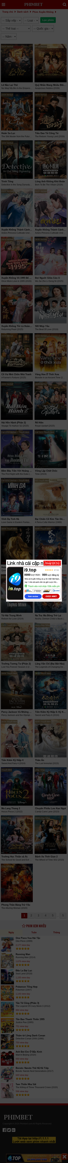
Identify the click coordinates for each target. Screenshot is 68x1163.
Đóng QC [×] (52, 563)
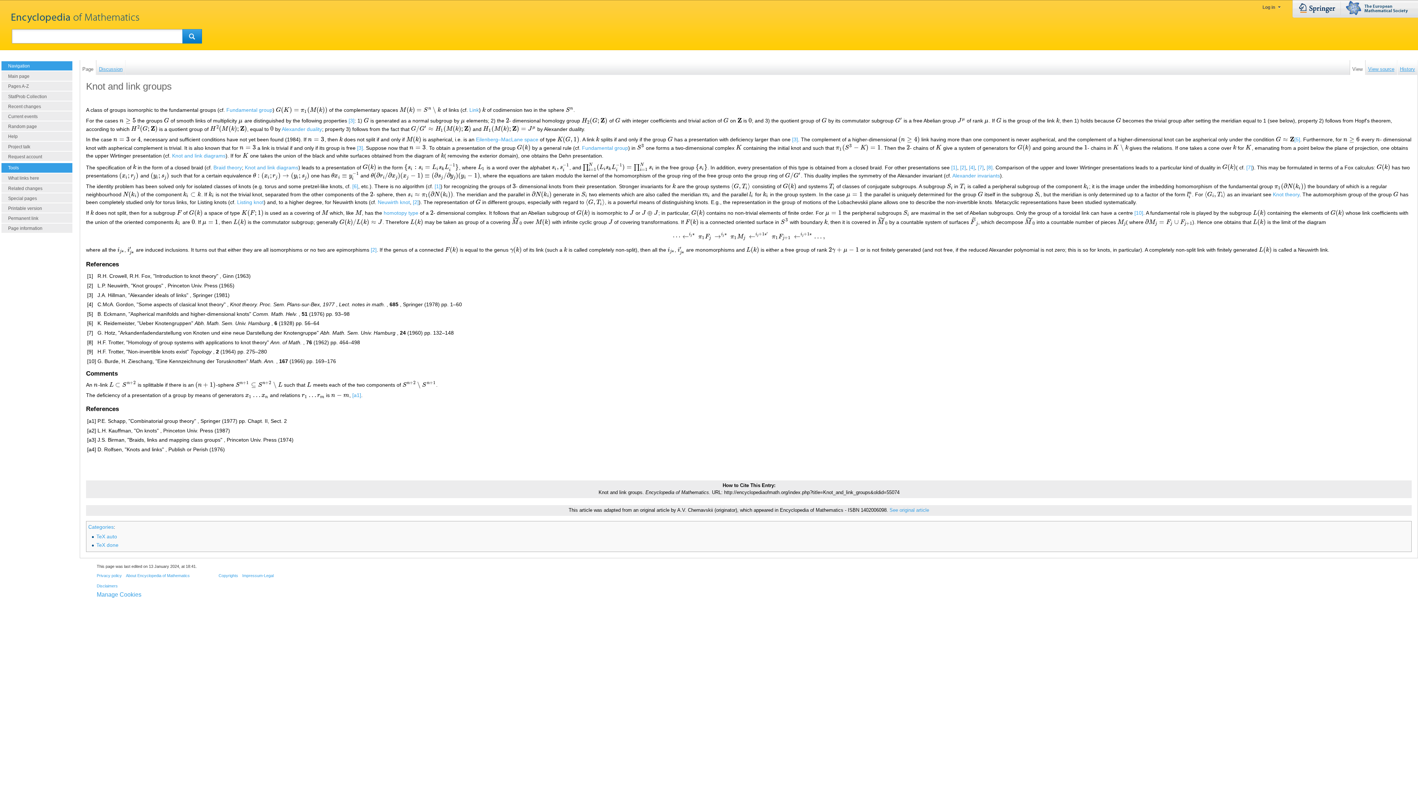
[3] (351, 121)
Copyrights (228, 575)
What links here (23, 178)
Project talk (19, 146)
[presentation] (302, 110)
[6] (355, 186)
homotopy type (401, 213)
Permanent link (23, 218)
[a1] (356, 395)
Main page (19, 76)
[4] (972, 167)
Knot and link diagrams (199, 156)
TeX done (107, 545)
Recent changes (24, 106)
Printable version (25, 208)
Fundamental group (249, 110)
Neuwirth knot (394, 202)
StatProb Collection (27, 96)
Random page (22, 126)
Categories (101, 527)
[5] (1297, 139)
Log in (1269, 7)
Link (474, 110)
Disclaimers (107, 586)
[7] (981, 167)
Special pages (22, 198)
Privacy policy (109, 575)
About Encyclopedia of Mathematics (158, 575)
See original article (909, 510)
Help (13, 136)
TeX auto (106, 536)
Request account (25, 156)
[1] (954, 167)
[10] (1138, 213)
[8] (990, 167)
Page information (25, 228)
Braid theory (227, 167)
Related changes (25, 188)
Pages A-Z (18, 86)
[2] (963, 167)
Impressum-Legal (258, 575)
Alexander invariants (976, 176)
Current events (23, 116)
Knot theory (1286, 194)
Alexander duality (302, 129)
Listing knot (250, 202)
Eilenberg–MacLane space (507, 139)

=-=-=

• _EXERCISE_: Print the whole listing above verbatim, leaving out the pictures.

• _TASK RESPONSE_:
Identify the click coordinates for each target. Screenshot is 68x1163.
Đóng QC [×] (52, 563)
[3] (351, 121)
Copyrights (228, 575)
What links here (23, 178)
Project talk (19, 146)
[presentation] (302, 110)
[6] (355, 186)
homotopy type (401, 213)
Permanent link (23, 218)
[a1] (356, 395)
Main page (19, 76)
[4] (972, 167)
Knot and link diagrams (199, 156)
TeX done (107, 545)
Recent changes (24, 106)
Printable version (25, 208)
Fundamental group (249, 110)
Neuwirth knot (394, 202)
StatProb Collection (27, 96)
Random page (22, 126)
Categories (101, 527)
[5] (1297, 139)
Log in (1269, 7)
Link (474, 110)
Disclaimers (107, 586)
[7] (981, 167)
Special pages (22, 198)
Privacy policy (109, 575)
About Encyclopedia of Mathematics (158, 575)
See original article (909, 510)
Help (13, 136)
TeX auto (106, 536)
Request account (25, 156)
[1] (954, 167)
[10] (1138, 213)
[8] (990, 167)
Page information (25, 228)
Braid theory (227, 167)
Related changes (25, 188)
Pages A-Z (18, 86)
[2] (963, 167)
Impressum-Legal (258, 575)
Alexander invariants (976, 176)
Current events (23, 116)
Knot theory (1286, 194)
Alexander duality (302, 129)
Listing knot (250, 202)
Eilenberg–MacLane space (507, 139)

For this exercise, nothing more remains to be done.